His shoulders heaved, and he placed a hand on his chest to calm the riotous beating inside. “Ma, I’ve tried fleeing from my nightmares. I learned the truth a week ago, of the duplicity and the extreme lengths my blackmailers used to crush me and Dante for their gain. But the thirsty bloodsuckers overplayed their hand.”
“’Twasn’t yer fault, ya know, but yer plan isn’t one of a coward, Finley.”

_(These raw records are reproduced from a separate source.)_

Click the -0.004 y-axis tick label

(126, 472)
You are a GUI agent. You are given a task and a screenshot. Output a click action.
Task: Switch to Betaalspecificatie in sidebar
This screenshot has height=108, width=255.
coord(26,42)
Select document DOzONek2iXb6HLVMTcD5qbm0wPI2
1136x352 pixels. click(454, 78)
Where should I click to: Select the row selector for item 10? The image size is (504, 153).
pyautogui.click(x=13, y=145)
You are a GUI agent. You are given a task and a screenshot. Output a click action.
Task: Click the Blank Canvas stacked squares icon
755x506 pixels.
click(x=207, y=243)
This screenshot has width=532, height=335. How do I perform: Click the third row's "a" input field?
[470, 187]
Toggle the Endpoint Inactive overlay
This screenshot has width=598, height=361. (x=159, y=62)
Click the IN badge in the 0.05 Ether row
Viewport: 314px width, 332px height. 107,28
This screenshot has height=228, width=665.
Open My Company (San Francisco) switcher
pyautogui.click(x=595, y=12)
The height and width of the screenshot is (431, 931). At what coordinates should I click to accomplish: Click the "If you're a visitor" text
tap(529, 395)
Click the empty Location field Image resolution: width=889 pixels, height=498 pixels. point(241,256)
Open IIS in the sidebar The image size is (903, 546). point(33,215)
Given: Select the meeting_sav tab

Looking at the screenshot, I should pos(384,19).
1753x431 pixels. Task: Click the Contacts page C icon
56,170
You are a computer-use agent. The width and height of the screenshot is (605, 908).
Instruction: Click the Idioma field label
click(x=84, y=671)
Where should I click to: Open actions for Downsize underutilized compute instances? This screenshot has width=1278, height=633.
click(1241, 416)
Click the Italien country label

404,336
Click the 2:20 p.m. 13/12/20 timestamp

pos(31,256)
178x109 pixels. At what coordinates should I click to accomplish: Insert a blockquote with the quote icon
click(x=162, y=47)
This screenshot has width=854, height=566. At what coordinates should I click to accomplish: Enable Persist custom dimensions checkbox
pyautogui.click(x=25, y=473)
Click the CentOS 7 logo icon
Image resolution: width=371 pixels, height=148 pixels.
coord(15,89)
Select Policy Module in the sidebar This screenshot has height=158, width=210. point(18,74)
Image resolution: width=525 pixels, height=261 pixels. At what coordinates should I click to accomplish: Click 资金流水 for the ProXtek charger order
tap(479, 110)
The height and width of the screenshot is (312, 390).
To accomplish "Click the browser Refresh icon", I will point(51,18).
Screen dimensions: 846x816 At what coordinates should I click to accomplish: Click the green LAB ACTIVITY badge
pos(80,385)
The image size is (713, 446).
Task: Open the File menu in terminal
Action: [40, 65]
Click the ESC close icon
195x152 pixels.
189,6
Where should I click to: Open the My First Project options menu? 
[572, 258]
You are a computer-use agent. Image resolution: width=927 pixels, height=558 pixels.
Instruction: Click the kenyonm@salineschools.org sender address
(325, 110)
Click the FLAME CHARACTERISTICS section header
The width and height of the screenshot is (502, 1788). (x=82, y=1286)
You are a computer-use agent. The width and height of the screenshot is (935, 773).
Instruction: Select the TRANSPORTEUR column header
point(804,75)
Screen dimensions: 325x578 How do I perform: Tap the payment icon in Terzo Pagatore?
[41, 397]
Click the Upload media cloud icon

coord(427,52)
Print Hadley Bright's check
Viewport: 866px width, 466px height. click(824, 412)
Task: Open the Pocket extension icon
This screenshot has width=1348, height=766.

“No, but dangerous, Ma. I’m tired of dreaming and thinking.” Finn’s recurring dreams and memories of the accident were seen through his eyes, and his words, actions, and expressions, not Sally’s, to where he eventually accepted that’s how it happened, except it hadn’t.
“She dug her grave, Finley.”
“I remind myself daily, Ma.” Sally had signed on with the scum participating in his and Dante’s ruin. His palms covered his ears, but it didn’t block him from reliving the horror of two years ago.